Chief Executive knighted for his services to conservation
A dedication to conservation and the environment has been rewarded in the New Year Honours List as Graham Wynne, the RSPB's Chief Executive, receives a knighthood. Sir Graham Wynne has been the Society's Chief Executive since 1998 and under his guidance Europe's largest wildlife conservation charity has been a voice for change, speaking out about issues affecting the conservation of birds in the UK and around the world.
Graham Wynne, RSPB Chief Executive (Photo: Grahame Madge (rspb-images.com))
Within both the RSPB and the corridors of power, Sir Graham's vision for spotting the right course of action, and a steely determination to get the job done, have earned him huge respect. These qualities have been recognised through invitations to join many forums looking at the future of the environment, from the Policy Commission for the Future of Food and Farming, set up under Sir Don Curry in the wake of the foot-and-mouth outbreak in 2001, to the Adaptation Committee on Climate Change.
For 120 years the RSPB has championed bird conservation in the UK. During Sir Graham's time at the helm, the Society has been swift to engage with emerging threats, such as climate change, albatross bycatch and rainforest destruction. Over the past 11 years, the RSPB has been at the forefront of many conservation successes, including the continued re-establishment of Red Kites and White-tailed Eagles and the growth in the populations of threatened species, such as the Bittern, Stone Curlew, Cirl Bunting and Avocet — the Society's logo.

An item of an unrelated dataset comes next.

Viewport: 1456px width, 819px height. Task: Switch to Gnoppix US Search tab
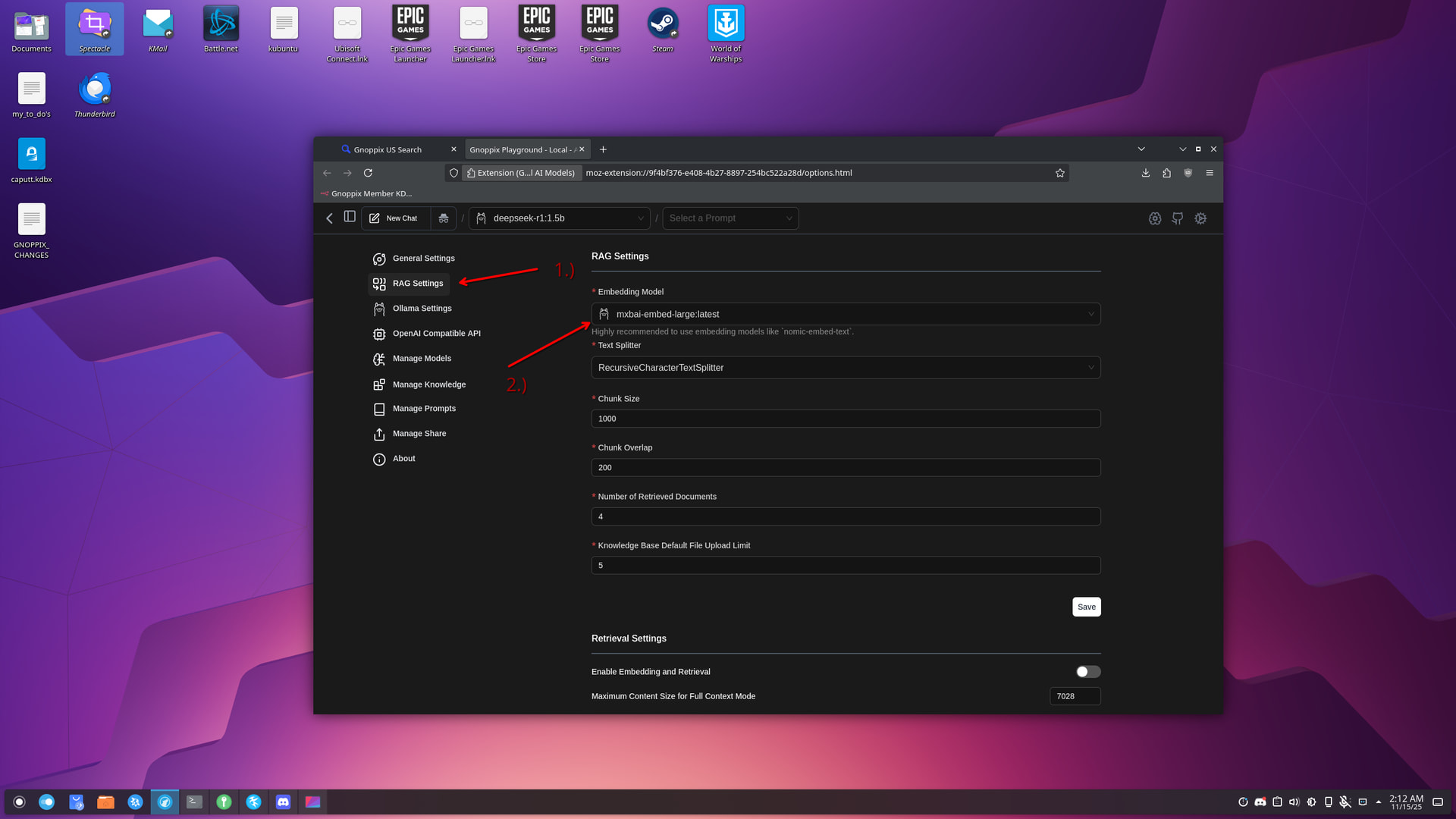[x=388, y=149]
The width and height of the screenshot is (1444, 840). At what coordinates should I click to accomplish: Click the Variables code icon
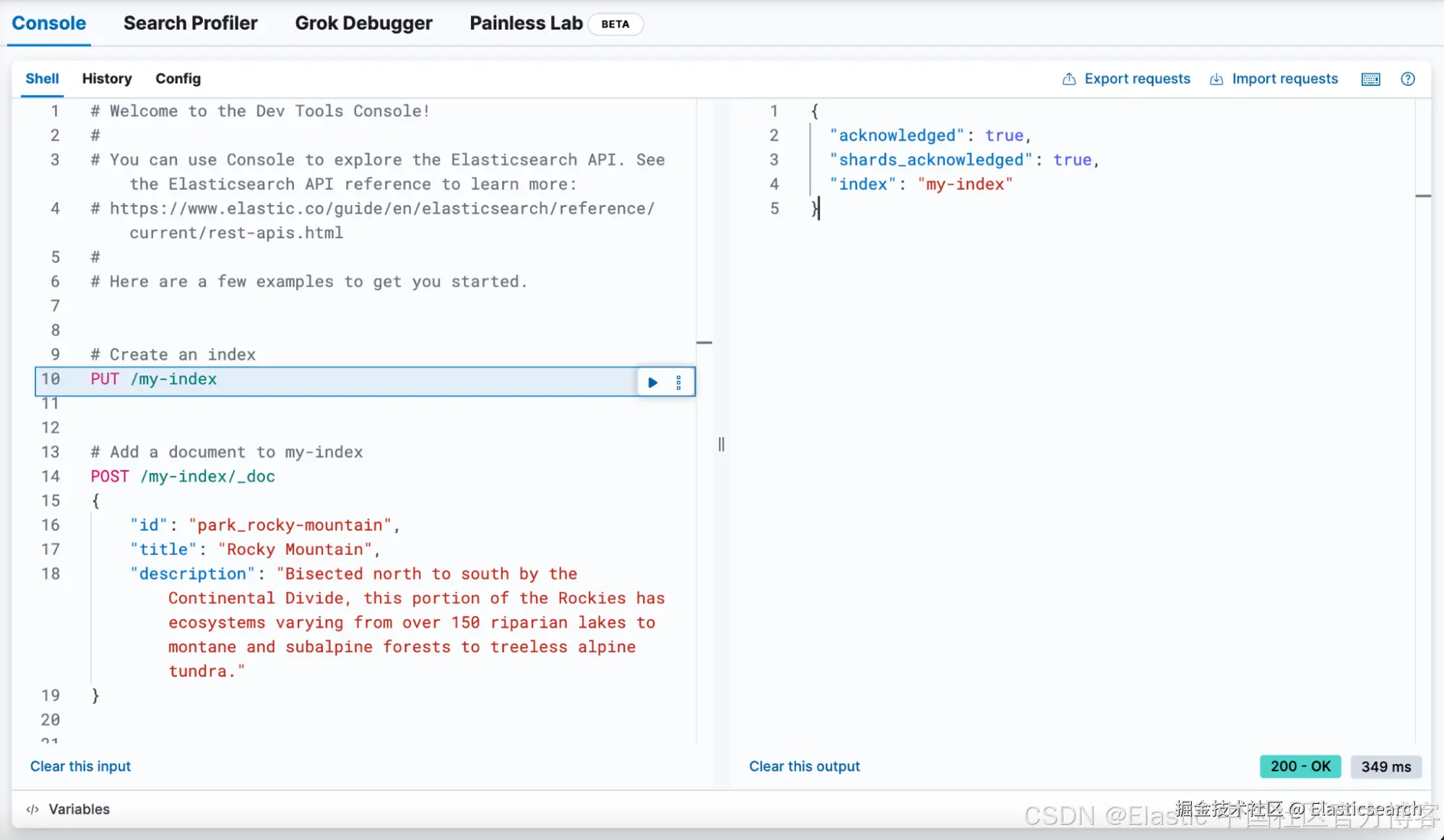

However, Sir Graham is the first to recognise the enormity of the challenges that lie ahead. He said: "I feel immensely honoured by this award, which I could not have achieved without the support of our million-strong membership and the drive of dedicated staff and volunteers. However, with the scale of the environmental challenges ahead towering over us all, there is little time to pause for thought. With many species predicted to be committed to extinction because of climate change, we must continue to rise to the challenge of giving wildlife a secure future."
Although alert to the need to engage with new emerging threats, Sir Graham has been strongly committed to build on the RSPB's heritage of managing land directly for the conservation of nature. Since 1998, the Society's portfolio has increased by over one third to 206 nature reserves, including new major sites close to cities, such as Rainham Marshes on the Thames Estuary within the M25. A visionary when it comes to land management, Sir Graham has personally driven the restoration of some of the wildest landscapes in Britain, including the widespread removal of non-native conifers from vast tracts of the Flow Country and the re-creation of oases of wetland habitat within the footprint of the original East Anglian fens and the Somerset Levels.
The RSPB is the UK partner of BirdLife International. Since he became Chief Executive, Sir Graham has been a member of BirdLife International's Council and has been a keen advocate of partnership working on international conservation projects. These include the Albatross Task Force, which now works out of seven countries fringing the Southern Ocean, and major rainforest projects in Indonesia and Sierra Leone.
Sir Graham began his career with the RSPB in 1987 as Director of Nature Reserves, before moving on to become Director of Conservation in 1990, and Chief Executive in 1998. He and his wife Janet live in Royston, Hertfordshire.